There are also new legal forms for companies and steward ownership. The economy has also changed fundamentally and is more focused on the common good and less on profit. Profit is now a secondary condition of creating meaningful value in society. And, democracy has not stopped at business, which is why companies are much more participatory. There is more work on an eye-to-eye level and responsibility is transferred, which releases more creativity among employees.
Schools have become places of good living, where young people learn to develop their abilities and gifts, connect with their needs and deal with conflicts constructively. Here they are educated to become responsible people in society.

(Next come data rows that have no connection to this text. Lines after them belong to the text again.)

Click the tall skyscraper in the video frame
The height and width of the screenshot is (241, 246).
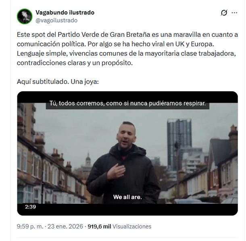coord(179,144)
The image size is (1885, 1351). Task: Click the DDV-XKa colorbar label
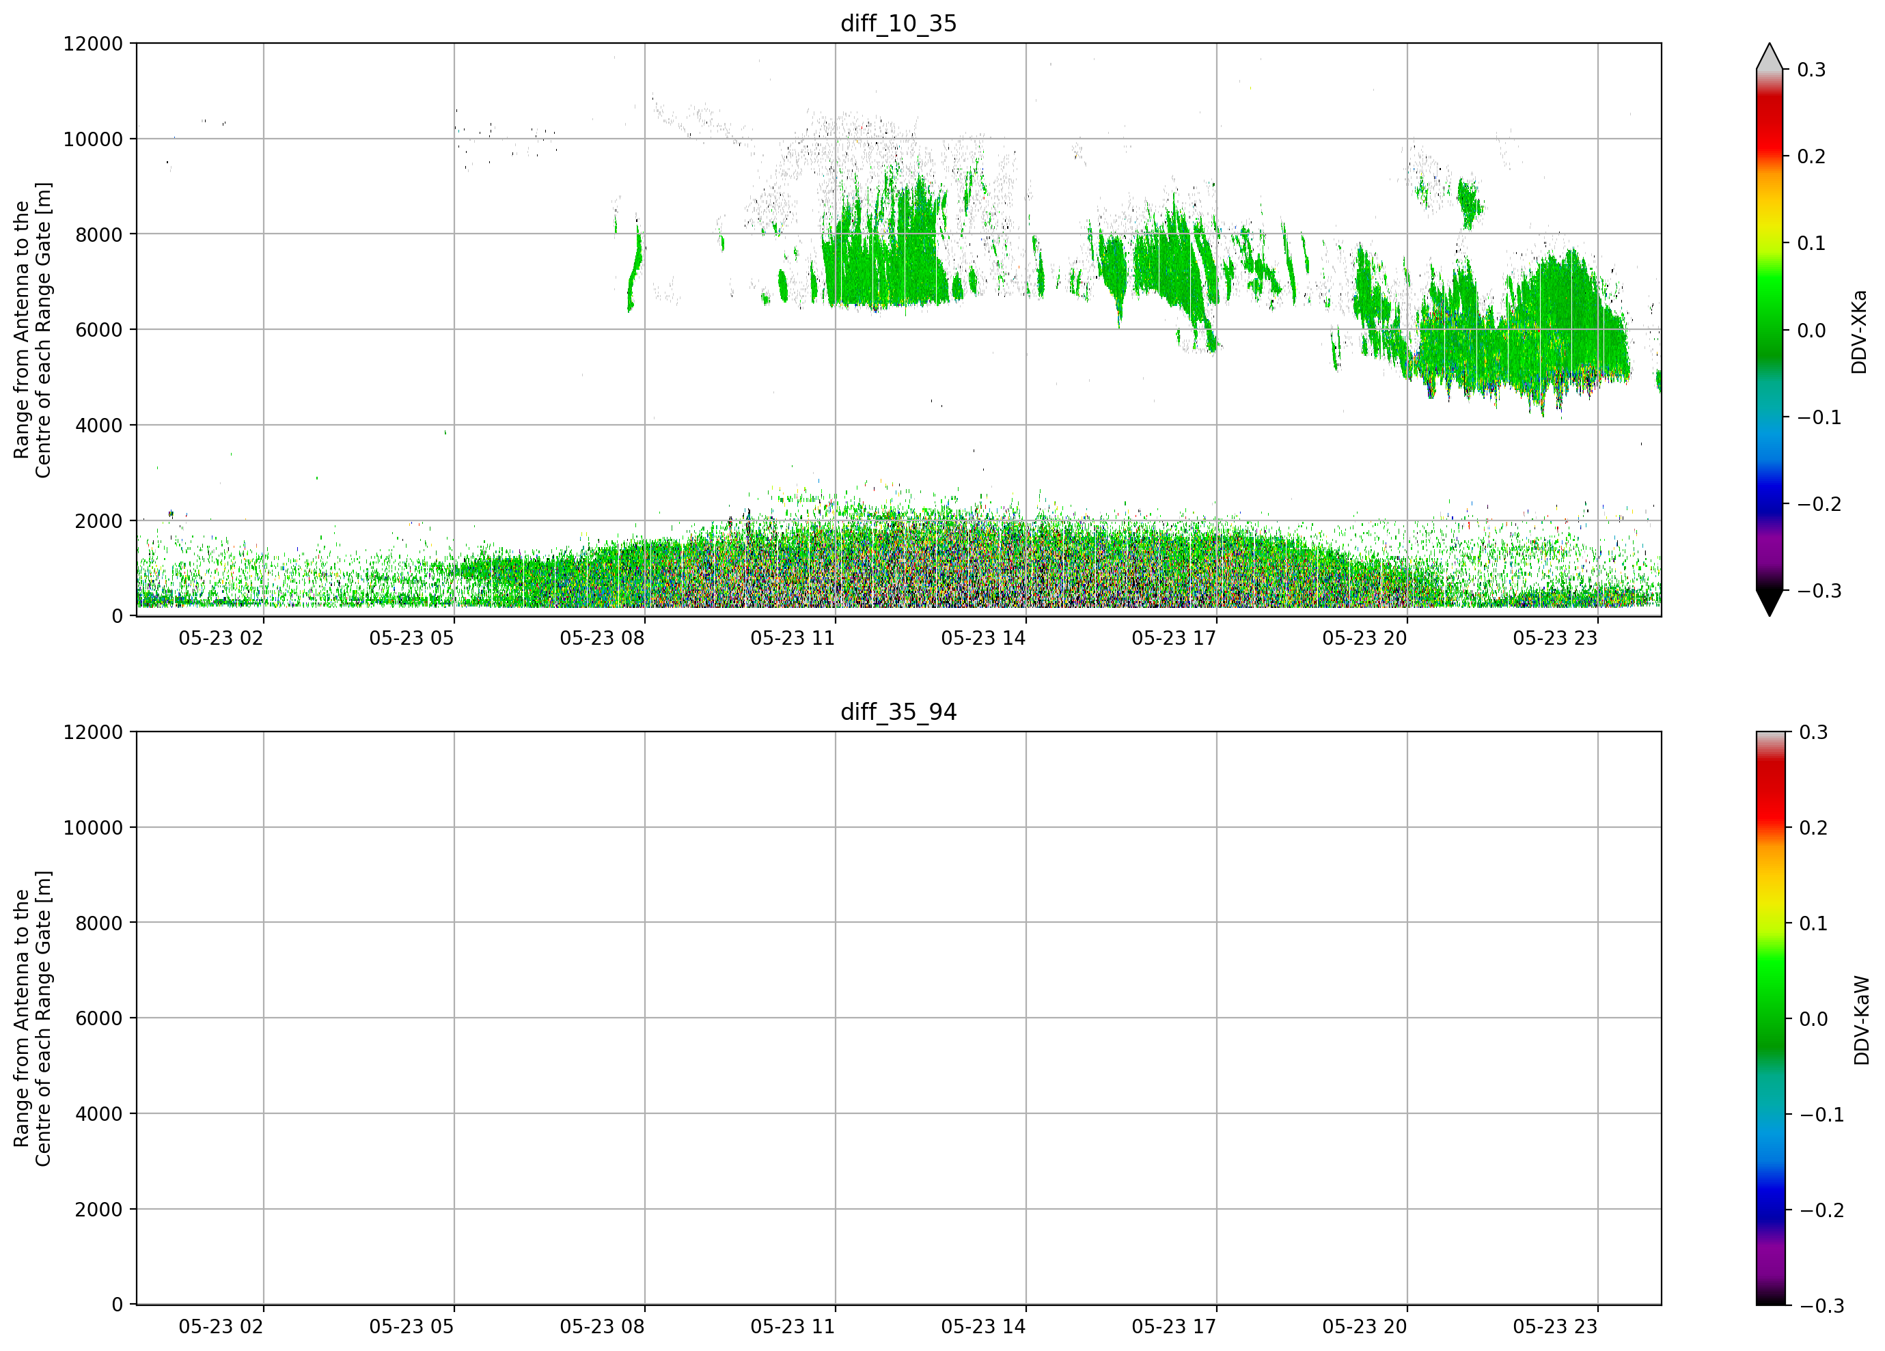[1859, 332]
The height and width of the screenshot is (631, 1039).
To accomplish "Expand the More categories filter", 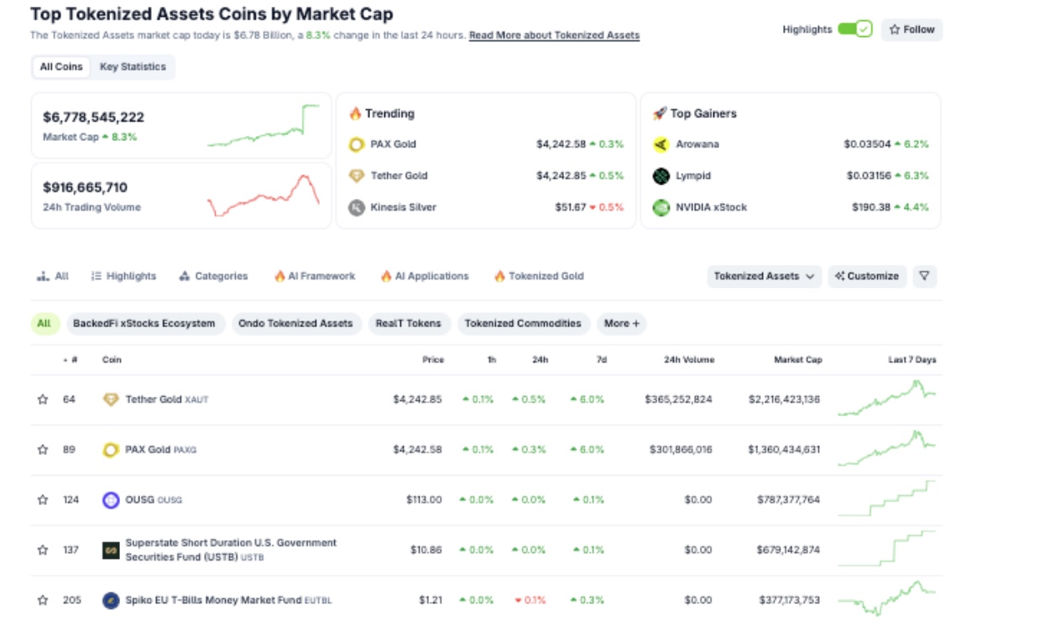I will (621, 324).
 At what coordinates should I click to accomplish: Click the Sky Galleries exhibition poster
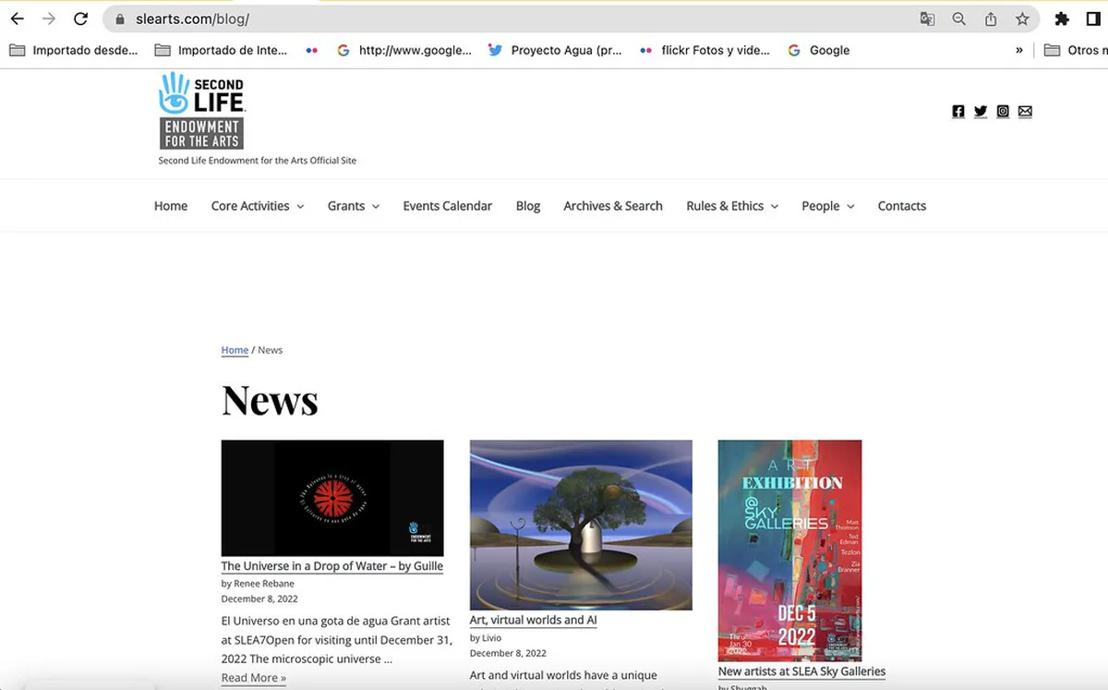click(789, 550)
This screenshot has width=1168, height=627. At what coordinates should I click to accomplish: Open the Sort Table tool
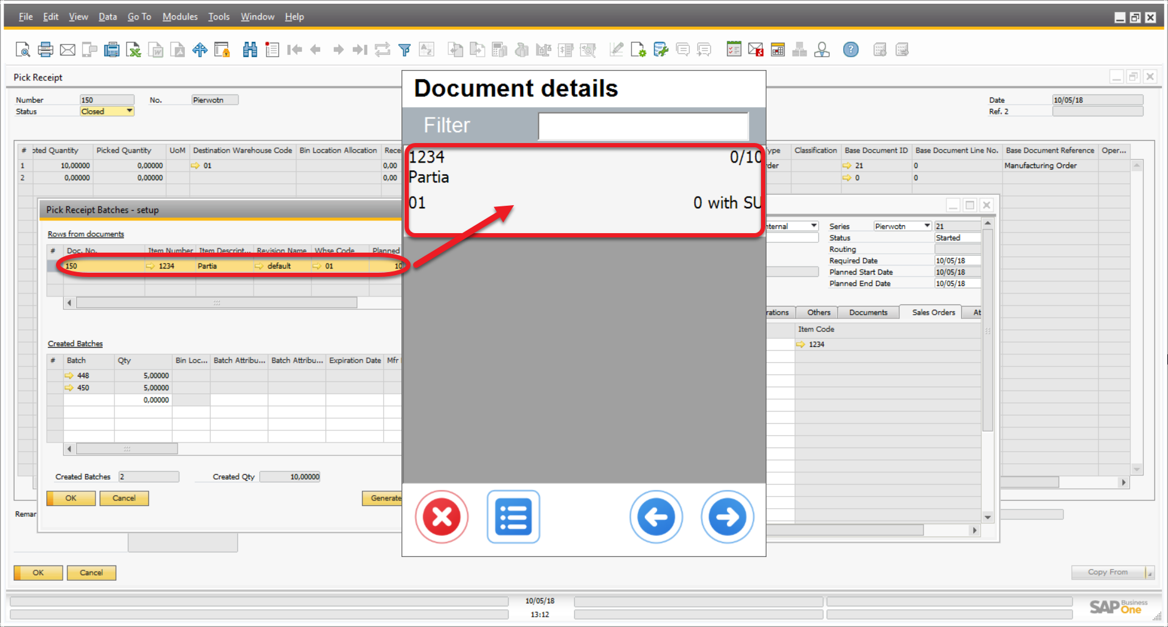click(x=426, y=49)
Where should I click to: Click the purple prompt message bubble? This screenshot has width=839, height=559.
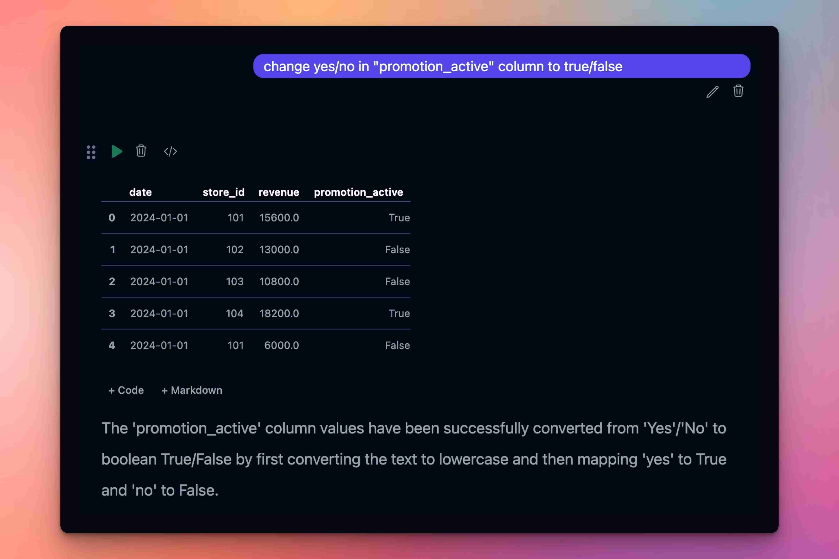pyautogui.click(x=501, y=66)
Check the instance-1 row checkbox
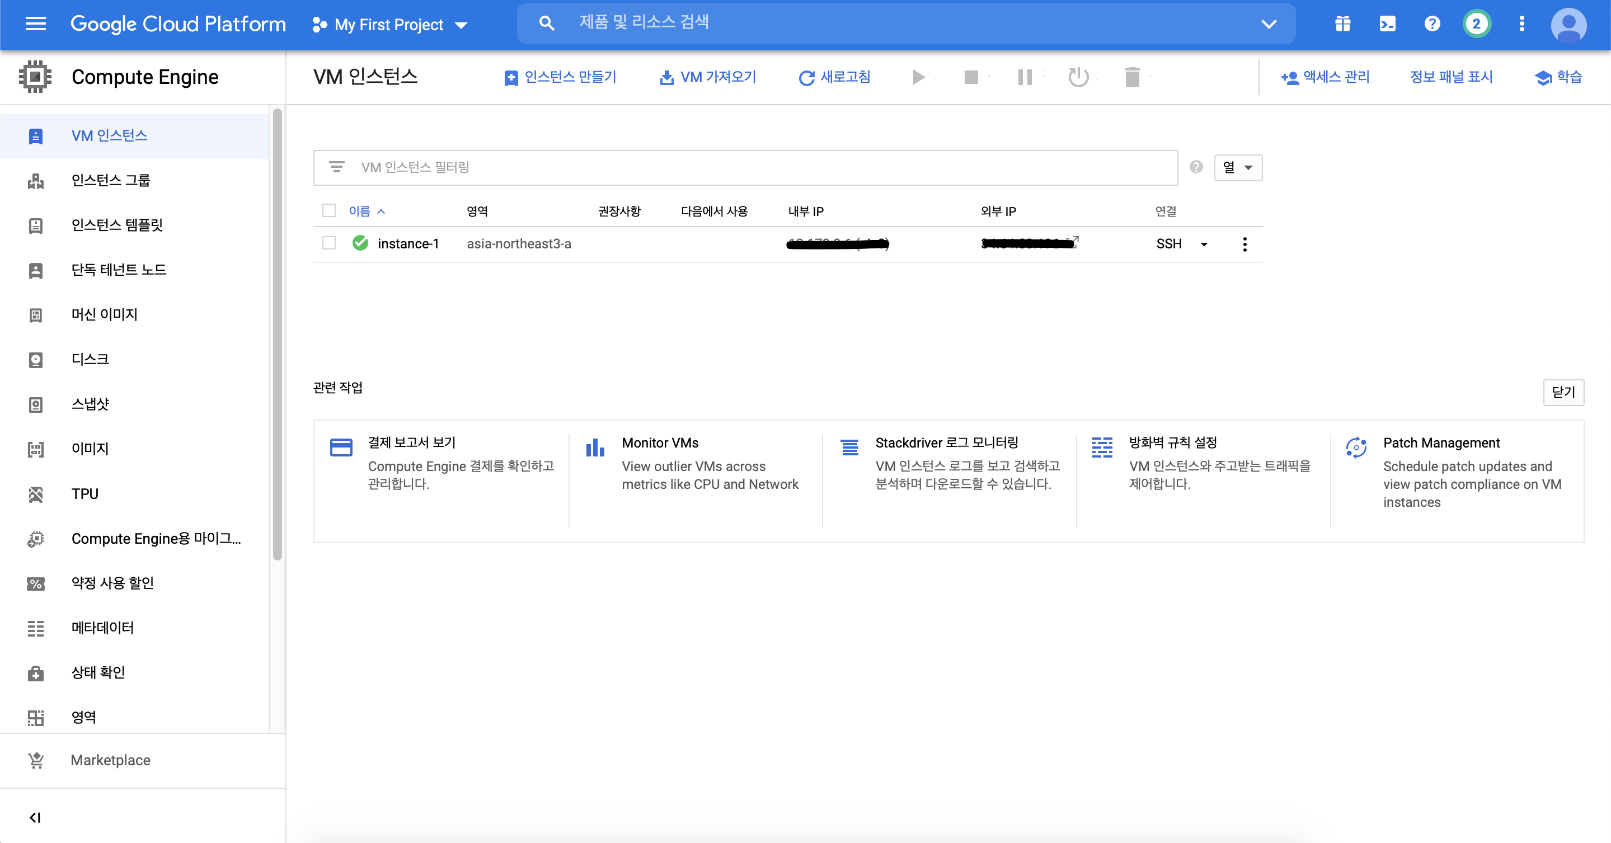 pyautogui.click(x=329, y=243)
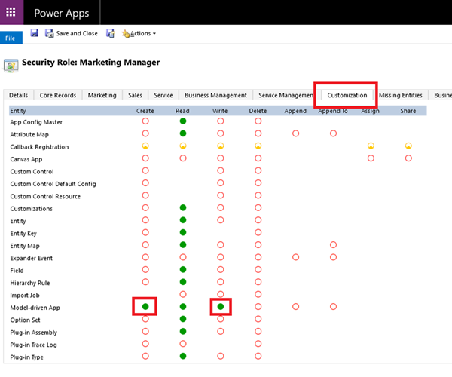
Task: Toggle Canvas App Share privilege
Action: [x=408, y=158]
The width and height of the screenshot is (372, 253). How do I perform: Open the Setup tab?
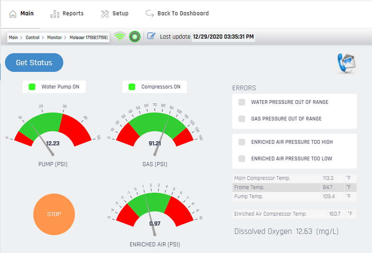119,13
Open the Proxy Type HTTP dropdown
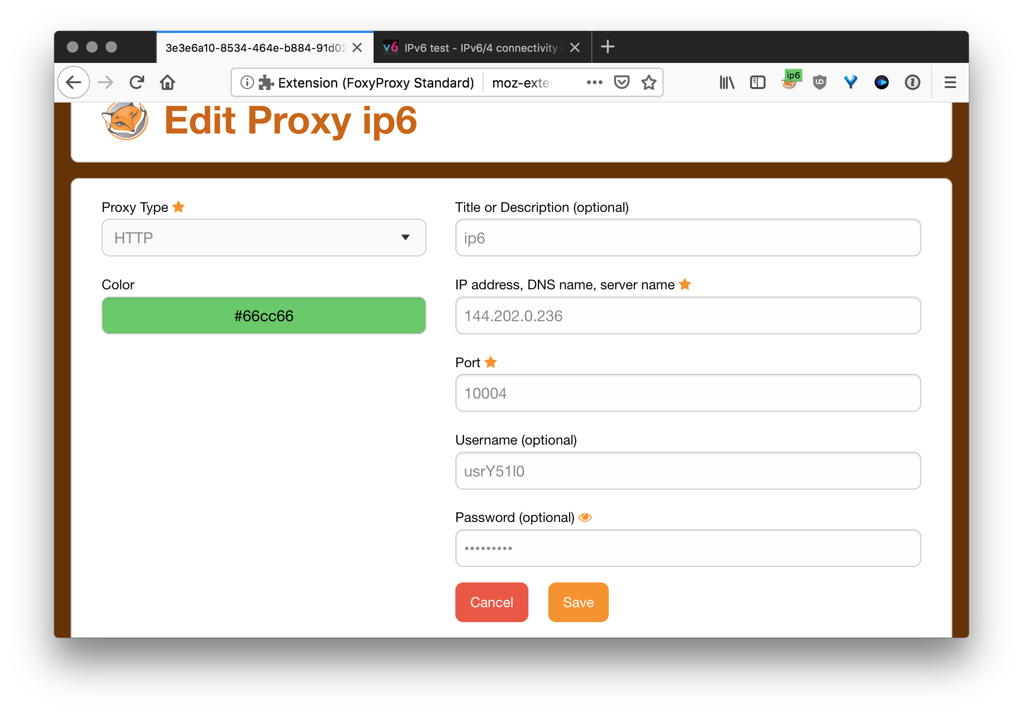 coord(264,238)
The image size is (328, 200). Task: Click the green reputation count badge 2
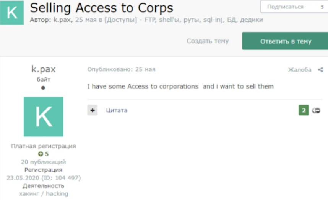click(x=304, y=110)
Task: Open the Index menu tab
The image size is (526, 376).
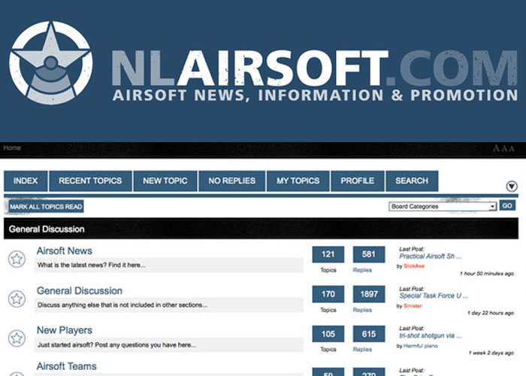Action: coord(26,181)
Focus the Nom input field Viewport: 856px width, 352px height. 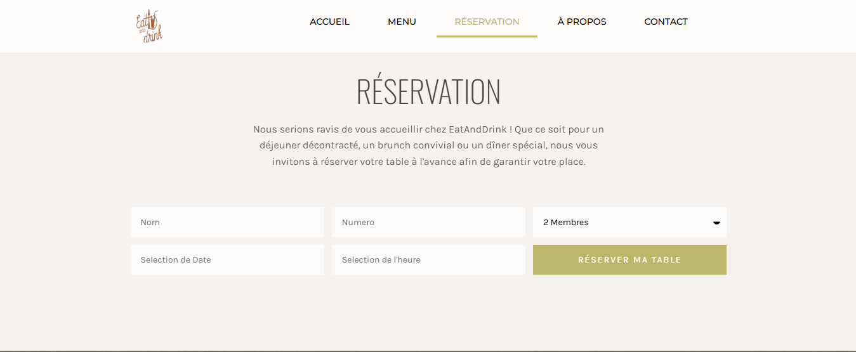pyautogui.click(x=227, y=223)
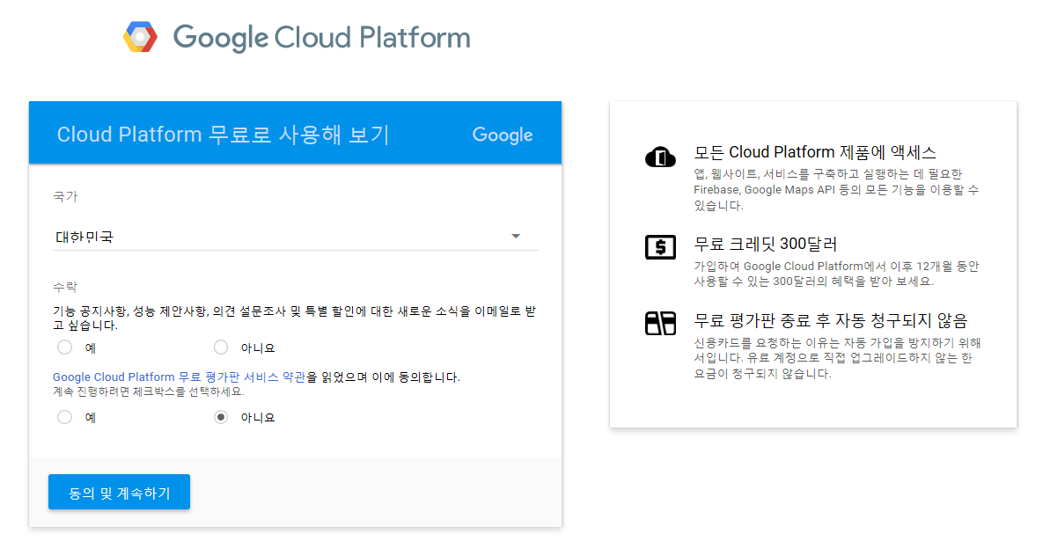The image size is (1050, 556).
Task: Click the Google Cloud Platform hexagon logo
Action: tap(140, 37)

All this has then led to us being on a good path to averting the climate crisis. Cities have blossomed, cars have largely been banned from cities in favor of excellent public mobility options. Streets have become meeting zones with many parks, playgrounds, places to sit and play sports, the air in cities is much better and the architecture more sustainable.
Digitization has been able to unfold its positive aspects in these strong institutions. It has enabled the emergence of neighborhood democracies in which citizens are increasingly involved locally and make decisions in a decentralized and uncomplicated manner.
Cryptocurrencies have turned the financial system on its head in a positive way: decentralizing it and putting it back at the service of the people. This allows real value to be created and shared in an efficient way.
That's quite a leap in terms of actively developing the current system and also in dealing with certain paradigms that we rely on within our current economic and social system. It seems there would be quite a lot to change.
Absolutely! But I believe that even a few key decisions aimed into the right direction can lead to a lot happening and changing within a very short time. Especially with respect to democratic reforms, many positive things can emerge. I assume that most people have a desire for such a world. That's why we should create greater awareness about this.
What are your specific recommendations for CEOs for meaningful next steps on the path to a better future?
In consideration of the necessary societal changes, it is already becoming apparent what changes are needed in the corporate world. These include real sustainability - not just greenwashing - and more participation to inspire creative and competent employees. At this point, my generation is already quite demanding, and I expect future generations to demand even more.
Generally, it is very helpful to not wait until you are forced to change because of political pressure. It is always the better option to proactively approach change and be guided by questions such as "What do we want to bring to the world?" and "What excites us as a company?".
CEOs should not only be led by financial figures but should also find out what their highest potential is, their "purpose" so to speak. These are questions that not only founders but also large companies should ask themselves.
A vision workshop, in which one can enter into dialogue with employees opens up many possibilities. Be it more co-determination in the sense of sociocracy or a model in which participatory decisions are made, products that are geared towards more sustainability or modularity, or even offers for employees such as yoga, more beautiful work spaces, or meditation.
The focus of every company should lie on the question, "What is our greatest potential as a company that we can/want to achieve to bring meaning and value to the world?".
Thank you very much for the interview, Mr. Zeddies!